The DNN model performed as expected, since it output the prediction map solely from the input map. However, this scenario led to a vast deformation in the quantitative assessment, since the evaluation metrics calculated the difference between the ground truth and the output. The results tabulated in
Table 2 point out that the DNN model’s performance heavily relied on the quality of the ground truth masks that the DNN model was trained on.
Automatizing the task of road extraction from historical maps still poses several challenges, with occlusion-caused challenges being one of them, which was also examined in this study. According to the results tabulated in
Table 1 and
Table 2, it is possible to conclude that curating a dataset for the supervised classification task requires extra attention.
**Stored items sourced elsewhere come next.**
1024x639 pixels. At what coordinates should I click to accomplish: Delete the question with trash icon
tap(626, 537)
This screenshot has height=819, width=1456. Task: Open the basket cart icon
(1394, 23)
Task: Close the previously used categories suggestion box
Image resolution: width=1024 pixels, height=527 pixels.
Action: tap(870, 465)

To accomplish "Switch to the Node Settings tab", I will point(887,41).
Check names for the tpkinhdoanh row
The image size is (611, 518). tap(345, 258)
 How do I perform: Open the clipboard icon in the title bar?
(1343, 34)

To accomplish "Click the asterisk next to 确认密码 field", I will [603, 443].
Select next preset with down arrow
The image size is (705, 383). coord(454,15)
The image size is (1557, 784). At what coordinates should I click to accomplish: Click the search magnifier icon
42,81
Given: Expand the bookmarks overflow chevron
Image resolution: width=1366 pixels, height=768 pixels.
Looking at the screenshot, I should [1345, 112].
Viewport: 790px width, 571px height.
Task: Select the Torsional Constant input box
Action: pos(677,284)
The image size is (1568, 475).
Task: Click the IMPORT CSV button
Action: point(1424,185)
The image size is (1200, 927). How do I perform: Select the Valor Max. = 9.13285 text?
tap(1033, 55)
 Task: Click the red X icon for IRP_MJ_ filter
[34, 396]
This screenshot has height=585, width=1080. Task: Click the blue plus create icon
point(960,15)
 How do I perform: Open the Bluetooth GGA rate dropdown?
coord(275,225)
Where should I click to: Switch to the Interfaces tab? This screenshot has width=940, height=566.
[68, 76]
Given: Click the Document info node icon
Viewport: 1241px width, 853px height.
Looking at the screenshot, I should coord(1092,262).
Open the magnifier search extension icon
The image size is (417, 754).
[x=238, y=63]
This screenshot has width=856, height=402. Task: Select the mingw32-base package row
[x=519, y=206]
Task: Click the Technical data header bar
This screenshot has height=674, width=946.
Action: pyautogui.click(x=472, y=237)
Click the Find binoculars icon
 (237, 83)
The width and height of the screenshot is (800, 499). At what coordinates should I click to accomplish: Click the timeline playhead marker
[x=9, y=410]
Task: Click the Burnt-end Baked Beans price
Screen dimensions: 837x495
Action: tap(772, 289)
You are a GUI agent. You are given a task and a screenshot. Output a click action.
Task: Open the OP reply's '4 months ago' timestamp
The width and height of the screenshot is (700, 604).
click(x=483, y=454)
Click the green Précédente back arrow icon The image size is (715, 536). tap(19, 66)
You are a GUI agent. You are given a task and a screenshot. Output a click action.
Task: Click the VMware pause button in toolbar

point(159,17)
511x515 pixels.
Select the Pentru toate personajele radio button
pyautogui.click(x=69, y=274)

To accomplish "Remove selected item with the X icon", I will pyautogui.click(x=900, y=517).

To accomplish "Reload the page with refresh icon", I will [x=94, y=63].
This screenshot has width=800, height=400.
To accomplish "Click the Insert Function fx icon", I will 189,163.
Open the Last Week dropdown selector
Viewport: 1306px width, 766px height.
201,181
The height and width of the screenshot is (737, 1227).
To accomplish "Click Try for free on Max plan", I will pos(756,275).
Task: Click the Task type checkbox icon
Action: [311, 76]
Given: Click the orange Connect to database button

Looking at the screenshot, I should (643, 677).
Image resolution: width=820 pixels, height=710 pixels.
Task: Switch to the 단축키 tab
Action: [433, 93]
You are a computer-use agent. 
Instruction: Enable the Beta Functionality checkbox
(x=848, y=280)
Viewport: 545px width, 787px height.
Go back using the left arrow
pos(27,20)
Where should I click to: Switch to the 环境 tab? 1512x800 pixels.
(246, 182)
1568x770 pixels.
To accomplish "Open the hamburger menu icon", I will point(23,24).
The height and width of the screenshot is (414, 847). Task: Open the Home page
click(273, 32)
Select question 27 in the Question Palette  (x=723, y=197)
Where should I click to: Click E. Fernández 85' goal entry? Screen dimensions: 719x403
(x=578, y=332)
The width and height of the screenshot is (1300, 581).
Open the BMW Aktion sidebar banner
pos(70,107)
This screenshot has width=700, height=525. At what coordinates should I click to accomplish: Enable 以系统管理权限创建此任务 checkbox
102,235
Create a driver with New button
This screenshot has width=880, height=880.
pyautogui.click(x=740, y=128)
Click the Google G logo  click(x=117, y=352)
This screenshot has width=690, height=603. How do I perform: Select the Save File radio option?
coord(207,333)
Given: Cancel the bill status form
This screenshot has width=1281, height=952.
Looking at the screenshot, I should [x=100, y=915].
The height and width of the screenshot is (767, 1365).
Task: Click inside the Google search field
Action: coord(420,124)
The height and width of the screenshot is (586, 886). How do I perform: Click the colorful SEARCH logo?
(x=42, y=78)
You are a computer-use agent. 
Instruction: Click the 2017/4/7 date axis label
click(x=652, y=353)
Since there is no common benchmark dataset for the task of road classification from historical maps, comparing the evaluation results of similar studies, especially from the quantitative analysis perspective, would yield incoherent results. By open-sourcing the dataset curated in this study, we aim to propose a benchmark for researchers to further investigate. This, we believe, is the most effective way of pushing the boundaries of the task at hand, as happened with the ImageNet challenges, which have been acting as a testbed for deep learning approaches.
5. Conclusions
In this research, we proposed a CNN-based solution for the fast and automatic extraction of different road types from historical maps. Our proposed method can be directly applied to other geographical regions of the same maps. As was explained above, the vast series of the WWII German military maps use the same or very similar legends. Therefore, a cross-examination only within this map series would be a worthwhile exercise on its own.
Moreover, our results can be used as a base for the transfer learning used for historical maps from different data sources. Our results showed that the main challenge for the automatic vectorization of roads was those segments having annotations, causing discontinuities in the road paths.
The proposed approach could be implemented into different raster maps for the extraction of roads, specifically for those regions in which road vector data are not readily available.
Given that the inconsistency in the image–ground truth pair yielded lower accuracies, it is possible to conclude that relying on a pixel-wise and dense annotation strategy may not be the future of the classification models. Supervised classifiers might perform weakly in scenarios which are not explicitly and adequately covered and represented in the training set. To this end, it would be interesting to investigate semi-supervised or unsupervised classification schemes more to cope with the extreme and challenging scenarios that might occur.